■ Brief
Can you quote the lines below exactly, starting at the line with "Image resolution: width=644" and going through the last one?

<<<<

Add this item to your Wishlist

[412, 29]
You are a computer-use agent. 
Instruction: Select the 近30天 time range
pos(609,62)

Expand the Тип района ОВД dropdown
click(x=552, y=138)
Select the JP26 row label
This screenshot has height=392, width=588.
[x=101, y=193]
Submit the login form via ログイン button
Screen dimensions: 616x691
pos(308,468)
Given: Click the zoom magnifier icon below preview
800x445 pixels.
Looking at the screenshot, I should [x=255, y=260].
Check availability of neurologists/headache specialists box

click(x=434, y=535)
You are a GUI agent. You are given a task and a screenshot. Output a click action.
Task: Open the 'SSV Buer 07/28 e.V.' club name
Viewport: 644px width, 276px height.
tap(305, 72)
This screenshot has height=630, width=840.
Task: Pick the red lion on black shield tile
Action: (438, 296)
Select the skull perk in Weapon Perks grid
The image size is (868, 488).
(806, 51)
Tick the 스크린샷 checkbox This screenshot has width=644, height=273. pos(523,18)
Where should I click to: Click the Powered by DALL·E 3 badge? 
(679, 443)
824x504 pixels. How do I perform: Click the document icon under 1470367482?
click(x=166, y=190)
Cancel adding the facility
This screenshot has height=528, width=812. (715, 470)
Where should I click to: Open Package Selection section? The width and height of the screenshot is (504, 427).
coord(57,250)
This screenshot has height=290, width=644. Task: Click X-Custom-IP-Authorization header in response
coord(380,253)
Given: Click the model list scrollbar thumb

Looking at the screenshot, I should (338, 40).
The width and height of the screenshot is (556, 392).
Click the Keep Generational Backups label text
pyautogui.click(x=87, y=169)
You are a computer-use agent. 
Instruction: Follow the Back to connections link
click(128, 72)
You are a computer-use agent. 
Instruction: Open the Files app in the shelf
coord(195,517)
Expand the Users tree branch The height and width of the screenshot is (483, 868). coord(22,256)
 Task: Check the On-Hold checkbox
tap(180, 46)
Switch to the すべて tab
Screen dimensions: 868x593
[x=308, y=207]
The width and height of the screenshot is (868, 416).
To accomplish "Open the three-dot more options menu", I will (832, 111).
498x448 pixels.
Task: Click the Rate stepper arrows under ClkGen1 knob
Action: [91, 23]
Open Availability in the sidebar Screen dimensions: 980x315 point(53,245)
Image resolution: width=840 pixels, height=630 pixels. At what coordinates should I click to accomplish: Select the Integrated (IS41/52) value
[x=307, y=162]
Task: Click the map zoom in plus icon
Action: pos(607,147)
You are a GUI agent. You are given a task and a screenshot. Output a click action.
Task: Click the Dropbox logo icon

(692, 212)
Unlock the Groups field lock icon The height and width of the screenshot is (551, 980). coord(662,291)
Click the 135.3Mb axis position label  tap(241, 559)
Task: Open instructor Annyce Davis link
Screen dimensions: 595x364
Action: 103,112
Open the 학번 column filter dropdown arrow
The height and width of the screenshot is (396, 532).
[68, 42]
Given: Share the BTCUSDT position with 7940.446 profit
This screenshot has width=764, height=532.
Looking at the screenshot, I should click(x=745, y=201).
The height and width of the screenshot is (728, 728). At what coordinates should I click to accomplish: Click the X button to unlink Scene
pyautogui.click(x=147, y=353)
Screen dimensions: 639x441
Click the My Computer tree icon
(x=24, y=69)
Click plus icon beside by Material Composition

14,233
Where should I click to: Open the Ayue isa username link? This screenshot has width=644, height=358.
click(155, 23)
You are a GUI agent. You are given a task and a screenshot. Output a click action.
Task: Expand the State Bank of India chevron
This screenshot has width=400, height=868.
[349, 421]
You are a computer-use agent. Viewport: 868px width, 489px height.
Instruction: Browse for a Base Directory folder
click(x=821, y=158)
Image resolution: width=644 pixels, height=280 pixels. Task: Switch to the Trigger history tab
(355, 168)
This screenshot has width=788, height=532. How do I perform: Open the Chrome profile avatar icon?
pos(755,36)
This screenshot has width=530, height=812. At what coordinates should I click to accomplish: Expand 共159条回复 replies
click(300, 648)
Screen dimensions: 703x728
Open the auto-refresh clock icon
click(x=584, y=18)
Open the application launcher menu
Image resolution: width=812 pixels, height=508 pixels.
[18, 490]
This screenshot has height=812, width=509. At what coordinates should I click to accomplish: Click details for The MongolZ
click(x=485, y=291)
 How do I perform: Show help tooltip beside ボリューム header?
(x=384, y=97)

>>>>

■ Output below
Image resolution: width=644 pixels, height=280 pixels. Task: Switch to the Trigger history tab
(355, 168)
This screenshot has width=788, height=532. How do I perform: Open the Chrome profile avatar icon?
pos(755,36)
This screenshot has width=530, height=812. At what coordinates should I click to accomplish: Expand 共159条回复 replies
click(300, 648)
Screen dimensions: 703x728
Open the auto-refresh clock icon
click(x=584, y=18)
Open the application launcher menu
Image resolution: width=812 pixels, height=508 pixels.
[18, 490]
This screenshot has height=812, width=509. At what coordinates should I click to accomplish: Click details for The MongolZ
click(x=485, y=291)
 How do I perform: Show help tooltip beside ボリューム header?
(x=384, y=97)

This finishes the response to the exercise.